TEXTO
As penas pecuniárias ou a prisão podiam sempre ser ou mitigadas ou suprimidas pelo inquisidor, quando este julgasse as disposições do delinqüente merecedoras deste favor. Conquanto o campo de ação da Inquisição fosse dilatado, nunca, contudo, abrangeu a toda a cristandade e nem sequer a todos os países latinos. Quase não exerceu a sua influência, por exemplo, nos países escandinavos; e, se algo influiu na Inglaterra, foi só a propósito da questão dos templários e nunca mais. Em Castella e Portugal não foi conhecida antes dos reis católicos Fernando e Isabel (I). Em França quase não funcionou, ao menos seguidamente, senão nas regiões meridionais, no chamado condado de Tolosa e mais tarde no Languedoc. Houve tribunais permanentes no reino de Aragão, nas duas Sicílias e em muitas cidades da Itália e da Alemanha, tornando-se no século XVI notável a atividade deles em Flandres e na Boêmia. Por ocasião do grande cisma perdeu a Inquisição em França a sua influência, a qual passou para os Parlamentos, que pouco a pouco se tornaram o tribunal supremo para todas as questões religiosas. Foi com o Parlamento que os huguenotes tiveram que haver-se; e não puderam com isso dar-se os parabéns.

LINHAS
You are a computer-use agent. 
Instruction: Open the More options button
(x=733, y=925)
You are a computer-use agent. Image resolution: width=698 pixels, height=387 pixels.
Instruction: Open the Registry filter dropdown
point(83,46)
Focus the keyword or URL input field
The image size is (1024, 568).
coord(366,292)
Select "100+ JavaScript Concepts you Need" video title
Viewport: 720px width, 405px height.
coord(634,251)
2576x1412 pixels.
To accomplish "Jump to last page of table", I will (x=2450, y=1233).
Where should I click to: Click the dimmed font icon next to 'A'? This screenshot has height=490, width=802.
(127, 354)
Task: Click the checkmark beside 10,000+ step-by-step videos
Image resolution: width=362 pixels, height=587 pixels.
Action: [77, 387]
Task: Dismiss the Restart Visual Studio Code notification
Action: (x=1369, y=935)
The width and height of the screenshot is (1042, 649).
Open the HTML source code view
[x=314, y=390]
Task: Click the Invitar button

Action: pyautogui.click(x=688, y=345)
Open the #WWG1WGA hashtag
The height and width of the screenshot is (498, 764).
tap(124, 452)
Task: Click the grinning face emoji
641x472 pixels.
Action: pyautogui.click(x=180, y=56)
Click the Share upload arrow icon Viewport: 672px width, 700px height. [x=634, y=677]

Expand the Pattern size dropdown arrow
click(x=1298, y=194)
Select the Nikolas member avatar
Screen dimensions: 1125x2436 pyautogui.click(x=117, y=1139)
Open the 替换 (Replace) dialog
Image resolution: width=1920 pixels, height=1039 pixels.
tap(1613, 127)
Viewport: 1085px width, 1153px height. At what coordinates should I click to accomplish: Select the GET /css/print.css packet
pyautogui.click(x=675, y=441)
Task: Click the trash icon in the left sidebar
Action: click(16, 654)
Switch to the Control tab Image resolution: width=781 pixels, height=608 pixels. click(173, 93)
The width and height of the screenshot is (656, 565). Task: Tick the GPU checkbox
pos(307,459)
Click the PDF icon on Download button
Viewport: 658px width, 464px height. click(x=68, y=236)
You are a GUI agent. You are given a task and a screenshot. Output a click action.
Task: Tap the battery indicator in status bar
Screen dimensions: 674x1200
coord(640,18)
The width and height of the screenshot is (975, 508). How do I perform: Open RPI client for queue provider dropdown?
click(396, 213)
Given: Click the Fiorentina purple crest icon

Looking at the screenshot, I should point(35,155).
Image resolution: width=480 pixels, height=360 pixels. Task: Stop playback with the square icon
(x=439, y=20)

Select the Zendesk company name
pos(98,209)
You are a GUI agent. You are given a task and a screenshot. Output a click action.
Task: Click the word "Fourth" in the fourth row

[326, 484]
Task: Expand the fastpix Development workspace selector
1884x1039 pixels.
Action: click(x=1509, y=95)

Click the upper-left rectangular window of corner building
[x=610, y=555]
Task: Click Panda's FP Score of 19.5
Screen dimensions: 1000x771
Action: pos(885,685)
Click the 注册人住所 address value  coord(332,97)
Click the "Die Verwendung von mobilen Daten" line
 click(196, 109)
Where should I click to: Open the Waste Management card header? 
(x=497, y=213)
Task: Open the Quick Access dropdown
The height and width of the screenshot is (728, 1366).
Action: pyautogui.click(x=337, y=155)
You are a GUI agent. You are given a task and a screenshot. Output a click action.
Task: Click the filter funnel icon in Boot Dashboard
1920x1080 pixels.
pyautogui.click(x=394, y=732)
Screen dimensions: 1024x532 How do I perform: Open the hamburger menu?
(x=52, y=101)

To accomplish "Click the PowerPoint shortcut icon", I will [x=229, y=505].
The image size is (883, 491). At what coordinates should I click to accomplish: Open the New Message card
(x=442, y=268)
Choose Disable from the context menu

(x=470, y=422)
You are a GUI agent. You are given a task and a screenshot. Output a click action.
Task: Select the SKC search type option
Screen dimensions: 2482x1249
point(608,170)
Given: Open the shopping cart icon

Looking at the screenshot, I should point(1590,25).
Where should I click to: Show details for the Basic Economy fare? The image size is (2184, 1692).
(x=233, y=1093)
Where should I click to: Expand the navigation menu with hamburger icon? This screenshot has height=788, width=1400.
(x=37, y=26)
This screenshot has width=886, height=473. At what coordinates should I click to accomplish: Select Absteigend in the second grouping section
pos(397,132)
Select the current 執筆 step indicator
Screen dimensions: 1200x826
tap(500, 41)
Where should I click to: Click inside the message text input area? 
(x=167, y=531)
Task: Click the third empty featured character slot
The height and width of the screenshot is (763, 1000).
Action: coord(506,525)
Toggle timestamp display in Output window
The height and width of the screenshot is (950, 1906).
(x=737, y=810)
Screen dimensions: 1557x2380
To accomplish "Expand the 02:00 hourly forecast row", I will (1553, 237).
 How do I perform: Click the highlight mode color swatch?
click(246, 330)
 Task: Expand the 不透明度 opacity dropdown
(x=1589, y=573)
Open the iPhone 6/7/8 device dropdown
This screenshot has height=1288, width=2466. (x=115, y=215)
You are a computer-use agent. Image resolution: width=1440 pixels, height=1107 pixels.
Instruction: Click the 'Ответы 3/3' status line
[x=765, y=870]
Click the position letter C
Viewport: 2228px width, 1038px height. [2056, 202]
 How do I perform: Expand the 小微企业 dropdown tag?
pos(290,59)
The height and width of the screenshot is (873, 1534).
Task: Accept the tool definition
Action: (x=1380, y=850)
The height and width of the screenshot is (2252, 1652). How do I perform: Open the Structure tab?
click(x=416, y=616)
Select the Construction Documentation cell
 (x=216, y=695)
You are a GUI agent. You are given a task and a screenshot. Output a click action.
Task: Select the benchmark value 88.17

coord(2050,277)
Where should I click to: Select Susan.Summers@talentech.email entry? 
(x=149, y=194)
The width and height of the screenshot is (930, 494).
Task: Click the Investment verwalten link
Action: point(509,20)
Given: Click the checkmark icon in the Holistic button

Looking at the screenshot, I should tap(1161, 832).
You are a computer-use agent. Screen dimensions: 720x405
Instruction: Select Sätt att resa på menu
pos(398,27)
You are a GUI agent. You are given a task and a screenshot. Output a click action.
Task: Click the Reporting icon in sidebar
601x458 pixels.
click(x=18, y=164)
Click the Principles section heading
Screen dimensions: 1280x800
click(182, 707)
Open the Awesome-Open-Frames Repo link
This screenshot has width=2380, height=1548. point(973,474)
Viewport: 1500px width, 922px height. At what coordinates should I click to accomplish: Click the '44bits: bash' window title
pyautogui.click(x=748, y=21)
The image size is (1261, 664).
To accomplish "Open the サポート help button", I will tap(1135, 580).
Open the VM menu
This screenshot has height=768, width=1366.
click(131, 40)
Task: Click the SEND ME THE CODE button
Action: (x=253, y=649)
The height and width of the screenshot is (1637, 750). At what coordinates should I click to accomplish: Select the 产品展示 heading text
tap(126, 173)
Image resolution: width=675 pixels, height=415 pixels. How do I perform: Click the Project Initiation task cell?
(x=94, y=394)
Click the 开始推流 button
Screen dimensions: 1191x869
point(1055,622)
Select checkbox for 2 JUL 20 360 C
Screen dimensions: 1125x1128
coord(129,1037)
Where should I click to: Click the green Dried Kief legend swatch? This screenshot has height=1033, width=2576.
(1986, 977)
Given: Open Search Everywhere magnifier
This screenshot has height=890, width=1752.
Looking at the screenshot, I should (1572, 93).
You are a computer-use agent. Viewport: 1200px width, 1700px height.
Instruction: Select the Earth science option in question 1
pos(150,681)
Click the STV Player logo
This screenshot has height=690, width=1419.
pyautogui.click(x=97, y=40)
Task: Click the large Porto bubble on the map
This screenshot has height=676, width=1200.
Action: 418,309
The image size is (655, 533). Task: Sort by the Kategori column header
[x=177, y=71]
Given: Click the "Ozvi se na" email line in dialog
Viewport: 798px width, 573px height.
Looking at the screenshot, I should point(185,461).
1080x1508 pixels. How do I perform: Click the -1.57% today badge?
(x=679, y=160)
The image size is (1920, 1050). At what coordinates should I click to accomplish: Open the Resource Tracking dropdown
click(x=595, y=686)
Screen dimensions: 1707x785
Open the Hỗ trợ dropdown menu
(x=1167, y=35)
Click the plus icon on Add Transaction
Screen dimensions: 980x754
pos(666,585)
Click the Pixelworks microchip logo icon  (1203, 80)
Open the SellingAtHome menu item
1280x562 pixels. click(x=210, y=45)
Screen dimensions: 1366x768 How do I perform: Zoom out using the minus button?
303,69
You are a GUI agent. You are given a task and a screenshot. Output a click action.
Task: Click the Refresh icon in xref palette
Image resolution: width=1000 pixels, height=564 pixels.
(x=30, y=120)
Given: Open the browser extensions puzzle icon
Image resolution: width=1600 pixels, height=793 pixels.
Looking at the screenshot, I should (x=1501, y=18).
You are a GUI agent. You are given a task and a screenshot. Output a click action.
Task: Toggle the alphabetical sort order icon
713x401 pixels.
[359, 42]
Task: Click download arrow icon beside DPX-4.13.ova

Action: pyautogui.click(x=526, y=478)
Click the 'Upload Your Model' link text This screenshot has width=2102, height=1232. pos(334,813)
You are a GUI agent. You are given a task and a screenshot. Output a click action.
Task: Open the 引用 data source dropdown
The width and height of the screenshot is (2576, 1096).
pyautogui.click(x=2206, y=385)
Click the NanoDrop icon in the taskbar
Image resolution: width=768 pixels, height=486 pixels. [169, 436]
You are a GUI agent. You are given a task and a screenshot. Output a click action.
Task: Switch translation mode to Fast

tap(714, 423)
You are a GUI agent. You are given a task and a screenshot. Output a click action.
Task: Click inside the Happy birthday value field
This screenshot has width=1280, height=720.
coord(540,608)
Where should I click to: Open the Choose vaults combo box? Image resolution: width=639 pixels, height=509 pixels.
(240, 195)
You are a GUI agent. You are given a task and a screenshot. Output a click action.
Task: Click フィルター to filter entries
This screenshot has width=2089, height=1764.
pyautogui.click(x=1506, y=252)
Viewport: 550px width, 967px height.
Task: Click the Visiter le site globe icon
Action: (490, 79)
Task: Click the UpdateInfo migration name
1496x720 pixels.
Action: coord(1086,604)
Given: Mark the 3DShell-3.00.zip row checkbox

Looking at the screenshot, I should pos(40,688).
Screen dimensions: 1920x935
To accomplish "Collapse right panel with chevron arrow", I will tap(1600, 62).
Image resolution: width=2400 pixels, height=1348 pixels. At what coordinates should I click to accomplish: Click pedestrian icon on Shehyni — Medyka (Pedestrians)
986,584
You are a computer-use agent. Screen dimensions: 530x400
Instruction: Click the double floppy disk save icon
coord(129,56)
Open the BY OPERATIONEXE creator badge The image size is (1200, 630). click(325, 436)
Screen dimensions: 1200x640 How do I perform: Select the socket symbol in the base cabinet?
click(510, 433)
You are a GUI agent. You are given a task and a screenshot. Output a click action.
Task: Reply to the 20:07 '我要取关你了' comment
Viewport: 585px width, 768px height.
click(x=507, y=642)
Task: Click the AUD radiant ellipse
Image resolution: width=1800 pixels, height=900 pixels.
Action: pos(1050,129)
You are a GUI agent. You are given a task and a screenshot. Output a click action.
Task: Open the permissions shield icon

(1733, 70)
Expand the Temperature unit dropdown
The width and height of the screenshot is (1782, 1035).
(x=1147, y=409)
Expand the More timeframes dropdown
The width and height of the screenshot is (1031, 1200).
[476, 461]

EXERCÍCIOS
A – Responda, com base no texto sobre a Inquisição, às seguintes perguntas:
(i) A propósito de que questão a Inquisição exerceu alguma influência na Inglaterra?
(ii) Antes de quais reis a Inquisição não foi conhecida em Castela e Portugal?
(iii) Para quem passou a influência da Inquisição em França por ocasião do grande cisma?
B – Reescreva em forma de lista o parágrafo do texto sobre a Inquisição que começa por "As penas pecuniárias ou a prisão", conservando os fatos principais.

RESPOSTAS
A –
(i) A propósito da questão dos templários.
(ii) Antes dos reis católicos Fernando e Isabel.
(iii) Para os Parlamentos.

B –
- O inquisidor podia mitigar ou suprimir as penas pecuniárias ou a prisão quando julgasse que as disposições do delinquente mereciam esse favor.
- A Inquisição nunca abrangeu toda a cristandade, nem sequer todos os países latinos.
- Quase não exerceu influência nos países escandinavos.
- Na Inglaterra, influiu apenas a propósito da questão dos templários.
- Em Castela e Portugal, não foi conhecida antes dos reis católicos Fernando e Isabel.
- Em França, quase só funcionou nas regiões meridionais: no condado de Tolosa e, mais tarde, no Languedoc.
- Houve tribunais permanentes no reino de Aragão, nas duas Sicílias e em muitas cidades da Itália e da Alemanha.
- No século XVI, destacou-se a atividade desses tribunais em Flandres e na Boêmia.
- Por ocasião do grande cisma, a Inquisição perdeu a influência em França para os Parlamentos, que se tornaram o tribunal supremo para as questões religiosas.
- Os huguenotes tiveram de enfrentar o Parlamento, o que não lhes foi favorável.